The program, not only geared for artists, will also feature Ascent’s usual line up of hikes, spiritually-focused guided tours, two meals a day and lodging, and classes on Kabbalah and Chasidic thought at its 34,000 square foot facility and adjoining hotel in Safed’s Old City.
Another of the program’s designers, Izzy Greenberg says developing an art-centric curriculum fits into Ascent’s long history of creatively engaging people of different backgrounds and interests.
“People are unique and they connect to Judaism, spirituality and mysticism in unique ways,” he explains. “Everyone has a creative spark within waiting to emerge. The arts focus is an attempt to expand Jewish spiritual discovery through imagination and creativity, and to explore the avenue further.”
The trend has its beginnings in the ongoing classes led by an unassuming, yet talented artist and writer on the Ascent staff, Devora Levin, who doubles as administrative assistant for Ascent executive director Rabbi Shaul Leiter.
Tucker arrived on the scene in March and began engaging diverse groups of Ascent guests in workshops focused on producing art based on their visualization of their highest aspirations for the world. Patrons of the upcoming retreat can expect similar sessions with Tucker and Levin.
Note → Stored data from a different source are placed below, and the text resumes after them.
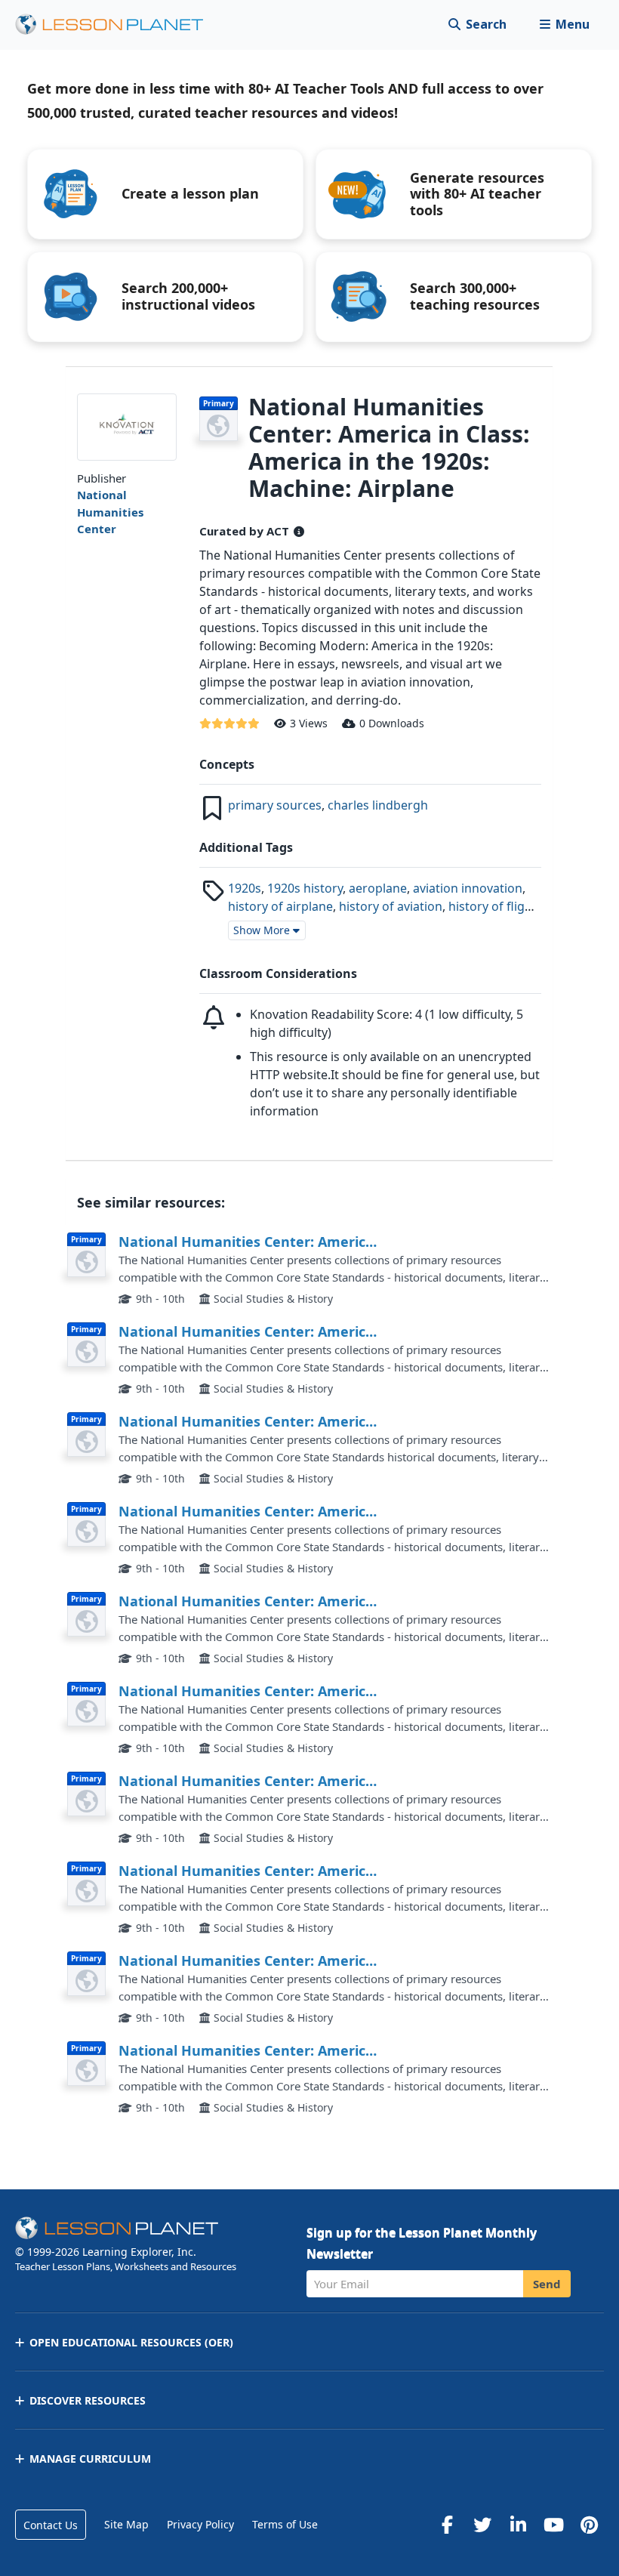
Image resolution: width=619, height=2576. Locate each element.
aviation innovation (467, 888)
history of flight (492, 906)
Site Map (126, 2524)
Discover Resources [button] (87, 2400)
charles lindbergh (378, 805)
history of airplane (280, 906)
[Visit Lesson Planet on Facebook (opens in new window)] (447, 2525)
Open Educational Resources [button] (131, 2342)
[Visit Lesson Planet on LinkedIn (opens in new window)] (518, 2525)
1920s (244, 888)
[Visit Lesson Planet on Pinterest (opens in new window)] (589, 2525)
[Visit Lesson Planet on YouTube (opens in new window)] (553, 2525)
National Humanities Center (110, 511)
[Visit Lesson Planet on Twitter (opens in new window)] (482, 2525)
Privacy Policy (200, 2524)
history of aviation (390, 906)
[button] (564, 24)
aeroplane (378, 888)
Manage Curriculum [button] (90, 2458)
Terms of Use (285, 2524)
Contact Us (50, 2525)
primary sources (275, 805)
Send (547, 2283)
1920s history (305, 888)
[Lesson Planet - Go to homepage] (117, 24)
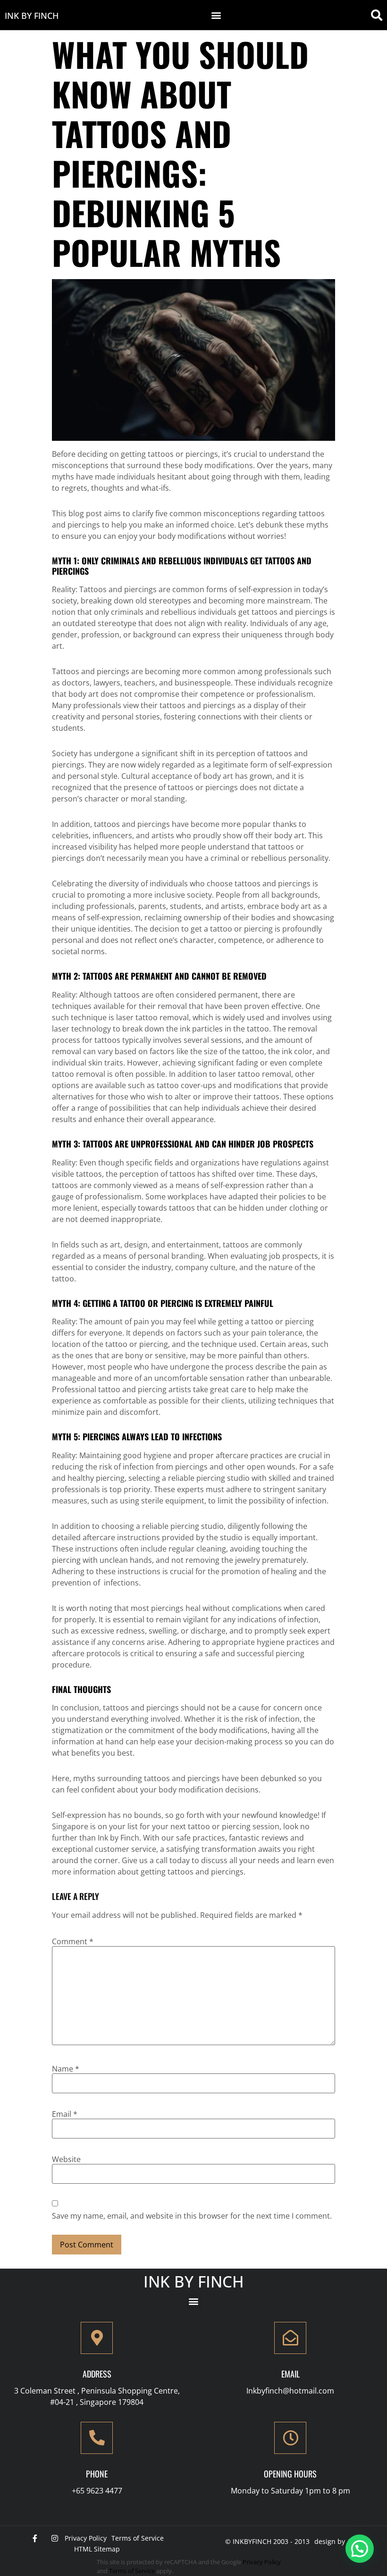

Staff decided on “Re-creation” as a subtitle for the program because it fits well with the artistic theme of creativity and, more importantly, two foundational principles engendered by the institute and in the teachings of the Rebbe, Menachem M. Schneerson, of righteous memory: The themes of rebuilding the self and the world.
It was by no mistake in planning that the retreat is taking place within the three-week period of the Jewish calendar that precedes the anniversary of the destruction of both Holy Temples on the ninth day of the Hebrew month of Av, says Tucker. The Rebbe, he notes, encouraged Jews worldwide to use the seemingly mournful period as a time to look to the future and focus on rebuilding.
Aligned with the reconstruction theme, the program will include painting Kabbalistic murals to spruce up the walls of local synagogues. Also planned is something Tucker calls “upcycling,” a version of recycling in which participants sculpt creations with Jewish themes from discarded items.
“At the end of the day,” quips Tucker, “it’s all about the rebuilding of ourselves and the rebuilding of the world.”